Grosvenor Place CLO 10 DAC: 30 March 2026


The assets securing the Notes will consist primarily of a portfolio of Senior Obligations, Mezzanine Obligations and High Yield Bonds, and will be managed by CQS (UK) LLP.

On or about 27 March 2026 (the Issue Date) the Issuer, subject to the satisfaction of certain conditions, will issue Class A Senior Secured Floating Rate Notes due 2040, Class B Senior Secured Floating Rate Notes due 2040, Class C Senior Secured Deferrable Floating Rate Notes due 2040, Class D Senior Secured Deferrable Floating Rate Notes due 2040, Class E Senior Secured Deferrable Floating Rate Notes due 2040, Class F Senior Secured Deferrable Floating Rate Notes due 2040 and Subordinated Notes due 2040.

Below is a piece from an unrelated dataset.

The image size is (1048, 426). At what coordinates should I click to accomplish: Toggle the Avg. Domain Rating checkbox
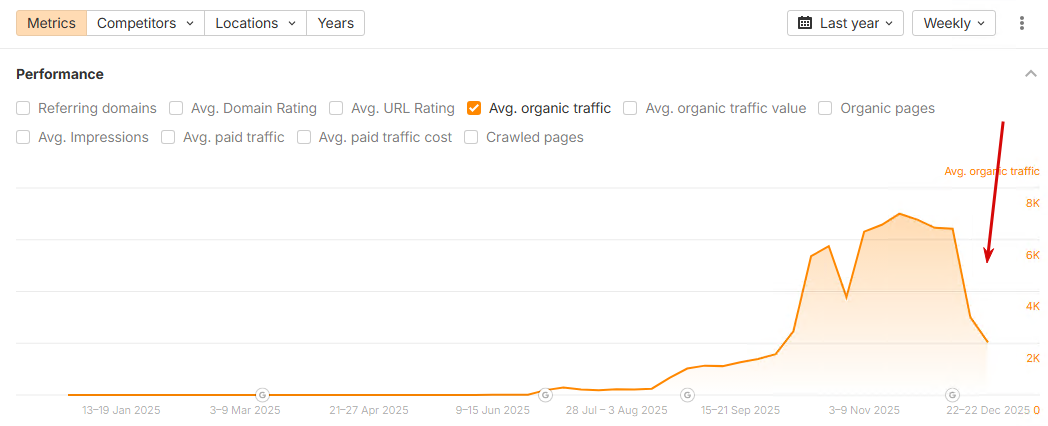click(176, 108)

Eligibility criteria (includes): it is a Secured Senior Obligation, a Corporate Rescue Loan, an Unsecured Senior Obligation, a Mezzanine Obligation, a Second Lien Loan or a High Yield Bond, in each case; it is not a lease (including, a financial lease); it is not a Structured Finance Security or a Synthetic Security; it is not a Zero Coupon Security; other than a Corporate Rescue Loan or Uptier Priming Debt, it has a Fitch Rating and a S&P Rating of not lower than “CCC-”; it is not a debt obligation which pays interest only and does not require the repayment of principal; it is an obligation of an Obligor or Obligors Domiciled in a Non-Emerging Market Country (as determined by the Collateral Manager acting on behalf of the Issuer); it is not a Project Finance Loan; it is not an ESG Excluded Obligation or an ESG Prohibited Collateral Obligation.

The Issuer anticipates that by the Issue Date it, or the Collateral Manager on its behalf, will have purchased or committed to purchase Collateral Obligations the Aggregate Principal Balance of which is equal to at least € 352mln, which is approximately 88.0% of the Target Par Amount.

The Notes will be offered by the Issuer through JP Morgan or an affiliate thereof in its capacity as initial purchaser and sole arranger for the offering of such Notes subject to prior sale.

EU/UK Risk Retention: CQS (UK) LLP, in its capacity as Retention Holder, will acquire the Retention Notes on the Issue Date and will undertake to subscribe for and retain the Retention Notes on an ongoing basis.

US Risk Retention: The Collateral Manager has informed the Issuer that neither it nor any of its affiliates intends to purchase or retain any Notes for purposes of complying with the US Risk Retention Rules on or after the Issue Date.